What you describe is a fantastic use-case for application embedded zero trust. If you do go the route of using a tunneler instead of an application embedded approach, the biggest benefit will be from familiarity. You'll be more familiar with deailing with that, probably. But, taking the time to go application embedded will make the node app portable to any nodejs runtime environment. You can run it locally to debug, you can send it to a friend to run (or collegue, client, etc). All you do is deploy your app and tell them how to configure the identity (or even automate that somehow). That's where the beauty of app embedded really shines through.

With application embedded, it'll just come down to "can you run code" (built into an executable, or interpreted like node/java/whatever) on that runtime. We do this very cleanly with Python and it's spelled out relatively well in this blog: Zero trust webhook from AWS Lambda You might also look at the GitHub actions we have which are definitely "serverless" OpenZiti ยท GitHub. We use these to notify our Mattermost server when something interesting happens on GiHub we want a message for...

You could also look at how I wrote the appetizer which runs in AWS fargate (containerized deployment, not exactly 'serverless').

Hope that helps. Any more questions, let us know!

Thanks! I'm going to stew on this a while. Success here depends on what the "edge functions" (which is deno, not nodejs, I believe, and is more restricted) and "serverless functions" environments actually support, which'll take some experimentation.

The only language-native SDKs y'all have are C, Java and Go, correct? The rest link against one of them (usually C I bet). And browzer doesn't seem to have an SDK per se, but it does have "core". Which uses WebSockets. I think if I went down that route I'd also have to have a Postgres driver which uses WebSockets. Someone's written a "pure" JavaScript postgres client, but it uses nodejs events so it'd have to be modified to use WebSockets. If WebSockets are even available in the aforementioned environments.

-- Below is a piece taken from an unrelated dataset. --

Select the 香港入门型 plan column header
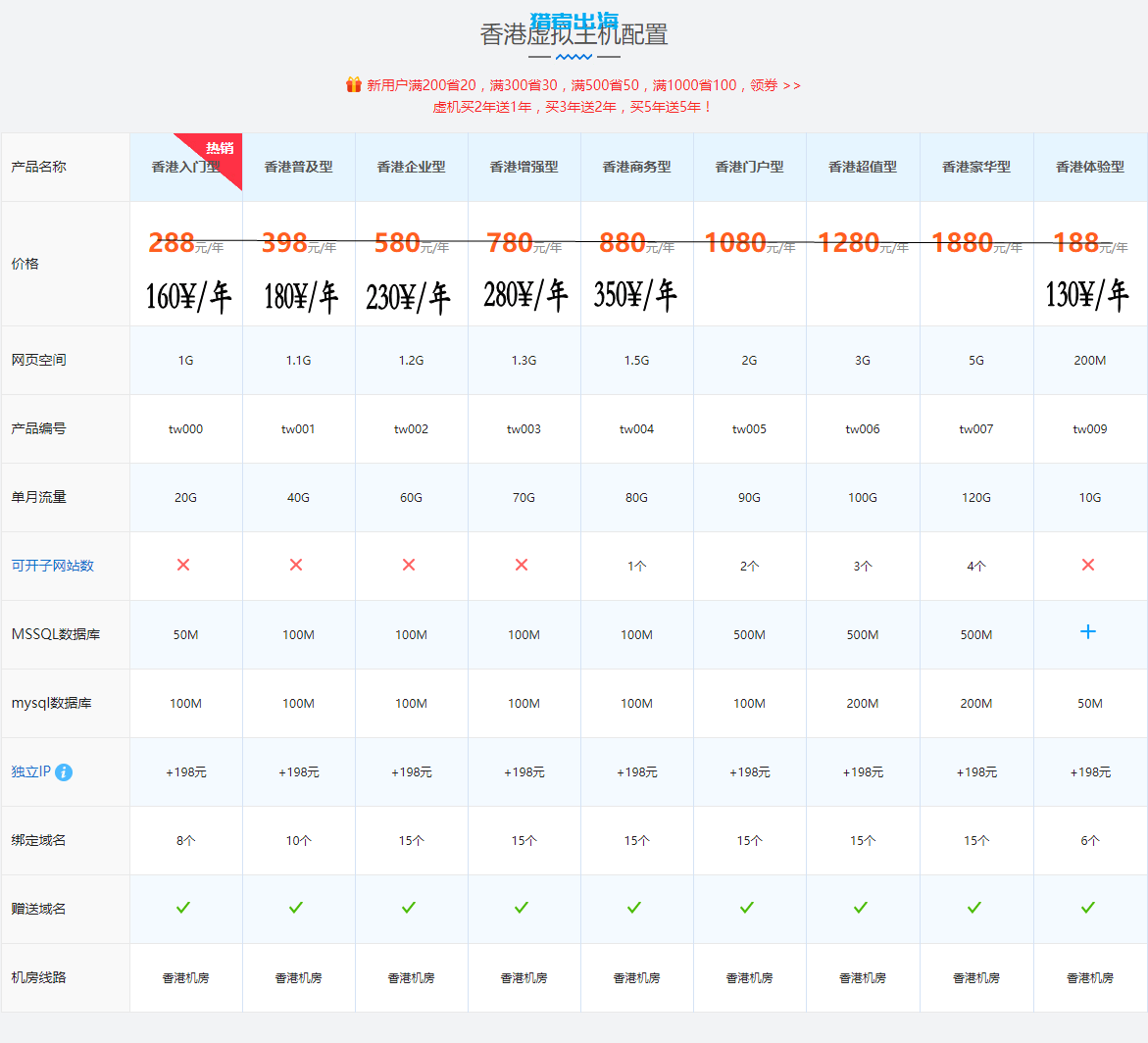The image size is (1148, 1043). [184, 168]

Do you have any commentary on the "startup time or client weight" question? Maybe that's subsumed by your initial reaction of it being a fantastic use case :slight_smile: I don't have specific numbers, but I imagine in these kinds of environments they're very restrictive, and sensitive to, memory and total process run time, and they may or may not be very long lived.

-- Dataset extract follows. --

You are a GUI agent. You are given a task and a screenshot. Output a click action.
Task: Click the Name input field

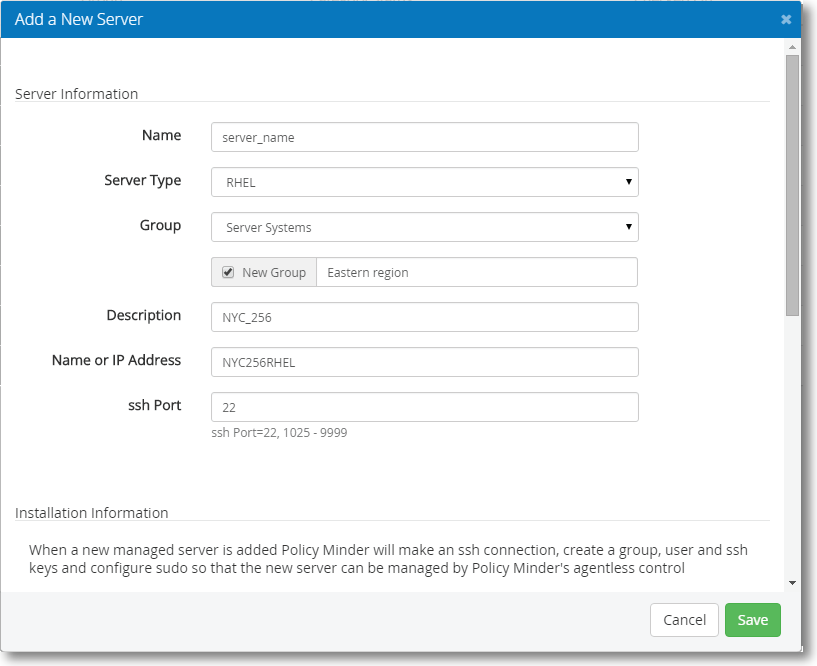(425, 137)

The only language-native SDKs y'all have are C, Java and Go, correct?

I think that's correct. I feel like Browzer might have some subset of the sdk implemented but i'm not sure. I pointed curt here to comment if he has :wink:

Do you have any commentary on the "startup time or client weight" question?

Generally speaking, unless you're tearing down the whole thing and starting it all up again, you won't even notice it. It's probably like "50-100ms" or there abouts? This is just a total guess but I'd say it's long enough for your process to:

  • start
  • read a file or env var
  • use the file/env var to auth to openziti (which requires a new tcp connection, so tls negotiation, authentication, etc) -- probably 20-40ms ish depending on how far from the controller and the internet weather etc...
  • connect to one or more routers (20-40ms ish)

Once started, you'll never notice any overhead imo. I routinely ssh through ziti and it just 'feels like normal internet' to me.

That's correct. We do not (currently) offer an SDK that facilitates doing manual instrumentation of your web app's JS code and allowing it to access Services on a Ziti network (separate from browZer).

That said, we do anticipate the creation of what will probably be called the ziti-sdk-browser to make the above a reality, and that SDK will be constructed from selected existing components now used by browZer.